Hunt through the lines below for the string "computer" and copy each one that has it.

┌──

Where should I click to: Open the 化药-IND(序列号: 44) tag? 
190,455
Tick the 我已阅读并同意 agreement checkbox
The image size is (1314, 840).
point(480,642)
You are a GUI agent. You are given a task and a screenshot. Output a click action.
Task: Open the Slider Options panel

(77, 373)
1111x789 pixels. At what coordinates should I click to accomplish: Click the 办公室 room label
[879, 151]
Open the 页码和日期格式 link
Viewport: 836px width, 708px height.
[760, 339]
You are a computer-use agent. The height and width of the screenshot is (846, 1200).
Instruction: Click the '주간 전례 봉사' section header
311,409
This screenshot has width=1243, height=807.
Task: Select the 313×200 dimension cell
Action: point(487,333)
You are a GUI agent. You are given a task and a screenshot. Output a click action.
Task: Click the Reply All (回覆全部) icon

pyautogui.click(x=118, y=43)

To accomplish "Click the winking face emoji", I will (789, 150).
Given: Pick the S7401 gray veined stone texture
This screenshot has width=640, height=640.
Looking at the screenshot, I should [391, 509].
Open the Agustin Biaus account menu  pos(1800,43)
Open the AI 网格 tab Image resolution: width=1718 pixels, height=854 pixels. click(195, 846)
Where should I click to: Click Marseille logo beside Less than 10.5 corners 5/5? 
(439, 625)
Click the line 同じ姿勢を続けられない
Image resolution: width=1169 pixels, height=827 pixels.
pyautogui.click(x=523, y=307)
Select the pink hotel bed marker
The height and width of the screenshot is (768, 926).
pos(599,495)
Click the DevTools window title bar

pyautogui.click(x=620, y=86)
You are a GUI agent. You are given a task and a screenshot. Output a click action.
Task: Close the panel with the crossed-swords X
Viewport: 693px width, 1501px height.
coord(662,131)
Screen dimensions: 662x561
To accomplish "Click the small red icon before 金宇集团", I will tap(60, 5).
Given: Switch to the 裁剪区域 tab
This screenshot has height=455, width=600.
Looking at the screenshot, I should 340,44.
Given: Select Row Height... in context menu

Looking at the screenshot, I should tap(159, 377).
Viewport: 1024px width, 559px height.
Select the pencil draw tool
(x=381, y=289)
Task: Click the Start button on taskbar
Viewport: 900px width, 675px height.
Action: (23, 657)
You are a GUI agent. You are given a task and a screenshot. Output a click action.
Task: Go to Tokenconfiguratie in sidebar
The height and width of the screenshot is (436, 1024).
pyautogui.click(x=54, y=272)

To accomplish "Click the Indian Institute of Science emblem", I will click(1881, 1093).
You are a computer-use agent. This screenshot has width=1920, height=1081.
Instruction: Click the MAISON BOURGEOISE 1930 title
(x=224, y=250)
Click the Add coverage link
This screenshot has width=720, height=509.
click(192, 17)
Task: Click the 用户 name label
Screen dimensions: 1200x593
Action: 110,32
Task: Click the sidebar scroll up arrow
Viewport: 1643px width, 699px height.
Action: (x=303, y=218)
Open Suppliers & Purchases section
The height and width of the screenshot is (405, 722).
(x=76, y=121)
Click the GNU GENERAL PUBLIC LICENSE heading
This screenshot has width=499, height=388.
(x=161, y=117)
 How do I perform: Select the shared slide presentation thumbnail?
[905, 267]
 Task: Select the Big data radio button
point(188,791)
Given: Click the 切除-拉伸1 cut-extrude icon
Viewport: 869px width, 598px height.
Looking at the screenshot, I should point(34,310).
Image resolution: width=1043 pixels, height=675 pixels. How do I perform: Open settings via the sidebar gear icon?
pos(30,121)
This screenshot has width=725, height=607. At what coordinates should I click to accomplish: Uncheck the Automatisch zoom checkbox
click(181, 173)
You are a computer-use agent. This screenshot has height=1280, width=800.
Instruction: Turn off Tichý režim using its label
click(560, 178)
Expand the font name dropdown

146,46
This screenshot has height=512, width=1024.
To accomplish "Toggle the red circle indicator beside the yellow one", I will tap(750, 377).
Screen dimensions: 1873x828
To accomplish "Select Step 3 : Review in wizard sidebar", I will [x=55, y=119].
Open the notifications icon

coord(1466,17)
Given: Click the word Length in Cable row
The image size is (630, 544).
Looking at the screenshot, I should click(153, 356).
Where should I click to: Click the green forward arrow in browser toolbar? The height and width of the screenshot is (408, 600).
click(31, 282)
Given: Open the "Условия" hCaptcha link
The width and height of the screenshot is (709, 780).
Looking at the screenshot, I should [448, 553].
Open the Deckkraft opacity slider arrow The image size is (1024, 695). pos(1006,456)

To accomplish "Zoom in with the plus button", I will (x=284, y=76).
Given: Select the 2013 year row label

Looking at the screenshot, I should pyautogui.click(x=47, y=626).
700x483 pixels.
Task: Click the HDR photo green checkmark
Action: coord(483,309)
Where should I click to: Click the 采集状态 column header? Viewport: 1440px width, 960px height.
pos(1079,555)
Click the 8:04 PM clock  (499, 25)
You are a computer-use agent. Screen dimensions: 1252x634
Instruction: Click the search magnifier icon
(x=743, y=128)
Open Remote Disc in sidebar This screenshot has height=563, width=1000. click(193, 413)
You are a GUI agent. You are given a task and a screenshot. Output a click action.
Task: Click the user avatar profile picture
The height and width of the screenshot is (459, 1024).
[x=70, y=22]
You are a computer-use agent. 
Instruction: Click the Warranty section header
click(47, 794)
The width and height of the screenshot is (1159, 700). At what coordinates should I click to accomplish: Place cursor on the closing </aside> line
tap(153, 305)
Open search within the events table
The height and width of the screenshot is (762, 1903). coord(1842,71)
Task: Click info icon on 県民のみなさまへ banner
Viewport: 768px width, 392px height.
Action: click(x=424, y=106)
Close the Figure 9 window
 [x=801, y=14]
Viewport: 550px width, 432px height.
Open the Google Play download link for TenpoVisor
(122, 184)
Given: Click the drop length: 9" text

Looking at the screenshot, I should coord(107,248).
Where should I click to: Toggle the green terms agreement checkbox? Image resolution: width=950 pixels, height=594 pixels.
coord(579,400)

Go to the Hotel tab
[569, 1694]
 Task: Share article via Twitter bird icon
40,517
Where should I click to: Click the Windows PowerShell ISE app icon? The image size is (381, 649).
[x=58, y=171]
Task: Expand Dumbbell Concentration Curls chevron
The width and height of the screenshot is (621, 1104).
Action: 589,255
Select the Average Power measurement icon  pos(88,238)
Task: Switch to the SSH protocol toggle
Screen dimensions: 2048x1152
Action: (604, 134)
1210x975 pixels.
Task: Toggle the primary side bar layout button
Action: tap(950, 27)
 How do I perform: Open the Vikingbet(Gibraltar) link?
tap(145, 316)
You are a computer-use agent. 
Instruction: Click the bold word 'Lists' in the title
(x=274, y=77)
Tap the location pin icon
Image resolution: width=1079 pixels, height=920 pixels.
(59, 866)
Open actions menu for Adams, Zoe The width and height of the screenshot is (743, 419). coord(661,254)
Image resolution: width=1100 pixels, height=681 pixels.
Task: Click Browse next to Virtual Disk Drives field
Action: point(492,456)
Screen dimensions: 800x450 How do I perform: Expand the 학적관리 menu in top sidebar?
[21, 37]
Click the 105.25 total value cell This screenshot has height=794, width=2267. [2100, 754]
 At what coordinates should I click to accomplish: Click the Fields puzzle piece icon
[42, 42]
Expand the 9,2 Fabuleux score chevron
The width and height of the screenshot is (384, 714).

└──

- _TASK SOLUTION_
You are a computer-use agent. The height and width of the screenshot is (846, 1200).
You are a computer-use agent. This screenshot has width=1920, height=1081.
You are a computer-use agent. This screenshot has height=1280, width=800.
You are a computer-use agent. Screen dimensions: 1252x634
You are a computer-use agent. 
You are a computer-use agent. 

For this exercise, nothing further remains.